The ruling “sets the course for PG&E’s future,” outgoing PG&E Corp. President and CEO Bill Johnson said in a statement.
“All 23,000 PG&E employees are committed to making sure our equipment never again causes another catastrophe,” he added.
The company is expecting savings of around $250 million annually due to its reorganization, it said in a June 21 press release. These savings will be incorporated into customer bills later this year.
PG&E’s path out of bankruptcy included multiple commitments to state regulators and California Gov. Gavin Newsom, D, which the utility said in a statement will “position PG&E for long-term success.” These include allowing for increased regulatory oversight, recruiting a chief risk officer and chief safety officer who will report directly to the company’s new CEO, and promising not to recover from its customers payments that were made to the victims of the Northern California fires as part of its reorganization plan.
The utility also said it has brought on board 11 new board members with “substantial expertise in diverse areas critical to the company’s work.”

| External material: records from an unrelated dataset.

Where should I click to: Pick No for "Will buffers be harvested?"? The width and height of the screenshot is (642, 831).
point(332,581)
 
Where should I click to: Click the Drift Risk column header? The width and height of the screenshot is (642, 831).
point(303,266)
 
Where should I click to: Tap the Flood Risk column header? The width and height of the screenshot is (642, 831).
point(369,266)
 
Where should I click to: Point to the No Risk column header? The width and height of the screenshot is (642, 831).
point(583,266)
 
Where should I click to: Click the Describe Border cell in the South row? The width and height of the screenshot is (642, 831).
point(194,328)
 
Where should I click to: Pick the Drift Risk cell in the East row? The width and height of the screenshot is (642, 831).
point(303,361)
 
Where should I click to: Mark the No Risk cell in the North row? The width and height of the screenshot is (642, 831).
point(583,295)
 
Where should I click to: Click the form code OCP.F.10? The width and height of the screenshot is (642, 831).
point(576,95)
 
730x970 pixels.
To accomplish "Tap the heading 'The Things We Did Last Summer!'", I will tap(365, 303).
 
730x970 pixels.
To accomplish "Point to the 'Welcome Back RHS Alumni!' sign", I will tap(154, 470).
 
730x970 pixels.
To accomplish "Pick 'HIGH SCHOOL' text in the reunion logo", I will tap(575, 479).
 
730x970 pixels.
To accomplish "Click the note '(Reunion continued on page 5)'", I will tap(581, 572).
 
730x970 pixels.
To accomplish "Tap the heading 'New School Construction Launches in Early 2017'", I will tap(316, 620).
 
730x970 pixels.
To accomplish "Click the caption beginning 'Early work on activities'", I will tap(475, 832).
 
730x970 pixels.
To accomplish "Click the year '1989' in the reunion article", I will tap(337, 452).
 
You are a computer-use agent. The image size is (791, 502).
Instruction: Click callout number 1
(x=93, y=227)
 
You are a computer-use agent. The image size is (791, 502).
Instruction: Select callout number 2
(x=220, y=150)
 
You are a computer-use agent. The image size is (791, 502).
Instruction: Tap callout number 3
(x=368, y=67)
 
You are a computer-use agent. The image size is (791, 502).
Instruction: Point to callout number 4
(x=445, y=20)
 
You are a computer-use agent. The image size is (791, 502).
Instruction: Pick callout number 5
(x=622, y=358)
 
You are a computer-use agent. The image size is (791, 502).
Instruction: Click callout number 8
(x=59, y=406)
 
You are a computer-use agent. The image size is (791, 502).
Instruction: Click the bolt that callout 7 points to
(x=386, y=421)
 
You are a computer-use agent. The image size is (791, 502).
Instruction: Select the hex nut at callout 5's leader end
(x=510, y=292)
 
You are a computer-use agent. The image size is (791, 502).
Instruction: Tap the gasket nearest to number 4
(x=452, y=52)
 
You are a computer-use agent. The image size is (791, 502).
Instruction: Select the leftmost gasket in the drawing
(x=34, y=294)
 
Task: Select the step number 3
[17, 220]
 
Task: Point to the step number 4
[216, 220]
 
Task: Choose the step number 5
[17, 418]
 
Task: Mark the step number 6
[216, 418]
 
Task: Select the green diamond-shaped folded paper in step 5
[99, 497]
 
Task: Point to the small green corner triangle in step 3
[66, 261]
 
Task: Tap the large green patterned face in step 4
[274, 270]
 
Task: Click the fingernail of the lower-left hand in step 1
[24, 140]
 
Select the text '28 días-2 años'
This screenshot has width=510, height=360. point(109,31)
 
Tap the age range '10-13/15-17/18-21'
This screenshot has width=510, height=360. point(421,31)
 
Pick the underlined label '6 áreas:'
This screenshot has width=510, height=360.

It’s common for companies to formally exit bankruptcy around 30 days or less after a reorganization plan is confirmed, Sherilyn Olsen, partner at Holland & Hart, told Utility Dive, and use the time to meet various terms outlined in the plan, like raising financing.
“Sometimes in these complicated types of cases, [the terms] are tied to specific conditions similar to closing on a complicated real estate deal,” like having certain documents, people and money in place before the plan is deemed effective, she said.
Parties can appeal Montali’s decision within 14 days of his order, she added, but given that every class of impaired creditors save for one voted in favor of PG&E’s plan, “I think the likelihood of [the plan] becoming effective is probably pretty high.”
PG&E's plan received support from more than 85% of Northern California fire victims who cast votes, but a few remain concerned about its feasibility, in part due to the risk of another catastrophic wildfire.
These included 2017 Tubbs Fire survivor William Abrams, who said at a hearing in early June that the plan’s primary goal “is to ensure that entrenched investors can cash out and exit the stock…”. Montali, however, overruled those objections, pointing to the victims’ “overwhelming acceptance” of the plan.
PG&E is rolling out multiple measures to reduce the risk of wildfires in its service territory, including putting up stronger poles, transferring portions of the grid underground, implementing an "enhanced" vegetation management program as well as deploying weather stations and high-definition cameras. But the company is still exposed to wildfire risk, according to Sandoval.
“It’s looking to be a very challenging wildfire season,” and an issue she’s concerned with is that PG&E doesn’t have adequate records of its infrastructure, like the transmission line responsible for the 2018 Camp Fire, which the utility acquired in the 1930s, Sandoval said.
“[N]either the bankruptcy exit plan nor the wildfire safety plan cured those fundamental problems,” she said.